TASKS FOR THIS EXERCISE >>
[1] According to the patch email, how many insertions and deletions does the change make?
[2] Retype the patch email word for word, from "Signed-off-by: Richard Henderson" to "insertions(+), 71 deletions(-)".

DOCUMENT SECTION >>
[PULL 23/24] target/arm: Convert ADDHN, SUBHN, RADDHN, RSUBHN to decodet

qemu-devel

[Date Prev][Date Next][Thread Prev][Thread Next][Date Index][Thread Index]

[PULL 23/24] target/arm: Convert ADDHN, SUBHN, RADDHN, RSUBHN to decodet

From:	Peter Maydell
Subject:	[PULL 23/24] target/arm: Convert ADDHN, SUBHN, RADDHN, RSUBHN to decodetree
Date:	Thu, 11 Jul 2024 14:18:21 +0100

From: Richard Henderson <richard.henderson@linaro.org>

Signed-off-by: Richard Henderson <richard.henderson@linaro.org>
Reviewed-by: Peter Maydell <peter.maydell@linaro.org>
Message-id: 20240709000610.382391-6-richard.henderson@linaro.org
Signed-off-by: Peter Maydell <peter.maydell@linaro.org>
---
 target/arm/tcg/a64.decode      |   5 ++
 target/arm/tcg/translate-a64.c | 127 +++++++++++++++------------------
 2 files changed, 61 insertions(+), 71 deletions(-)

diff --git a/target/arm/tcg/a64.decode b/target/arm/tcg/a64.decode
index 32e2f3a0d55..afb34a8fd43 100644
--- a/target/arm/tcg/a64.decode
+++ b/target/arm/tcg/a64.decode
@@ -998,6 +998,11 @@ UADDW           0.10 1110 ..1 ..... 00010 0 ..... .....

RECORDED INFORMATION >>
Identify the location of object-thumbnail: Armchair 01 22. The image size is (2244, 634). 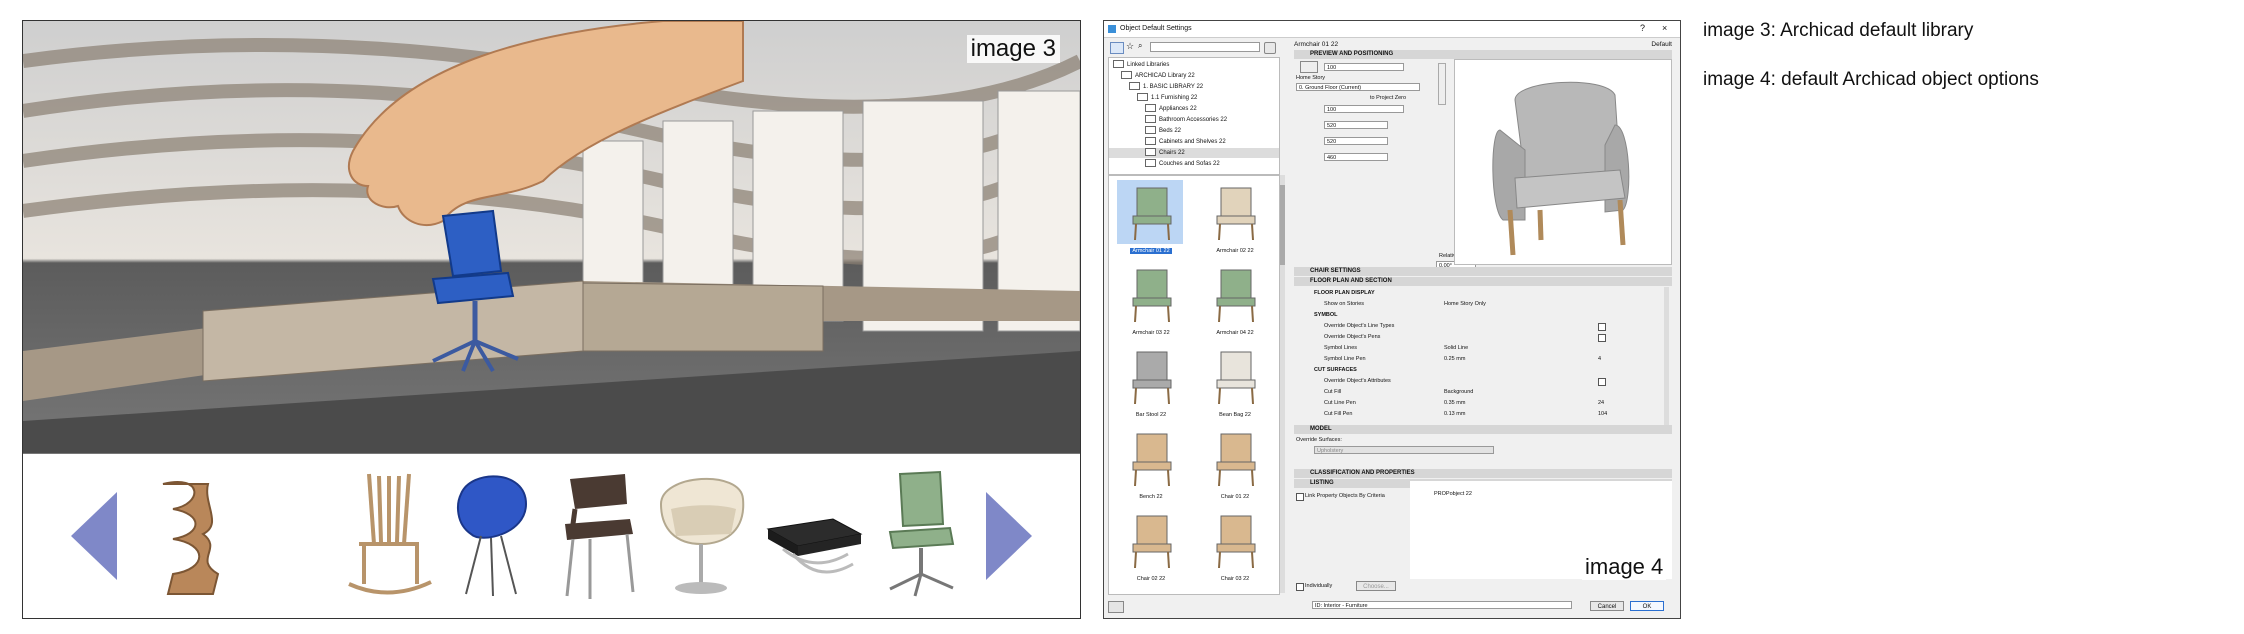
(1151, 219).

RESULTS OF THE EXERCISE >>
[1] 61 insertions and 71 deletions.

[2]
Signed-off-by: Richard Henderson <richard.henderson@linaro.org>
Reviewed-by: Peter Maydell <peter.maydell@linaro.org>
Message-id: 20240709000610.382391-6-richard.henderson@linaro.org
Signed-off-by: Peter Maydell <peter.maydell@linaro.org>
---
 target/arm/tcg/a64.decode      |   5 ++
 target/arm/tcg/translate-a64.c | 127 +++++++++++++++------------------
 2 files changed, 61 insertions(+), 71 deletions(-)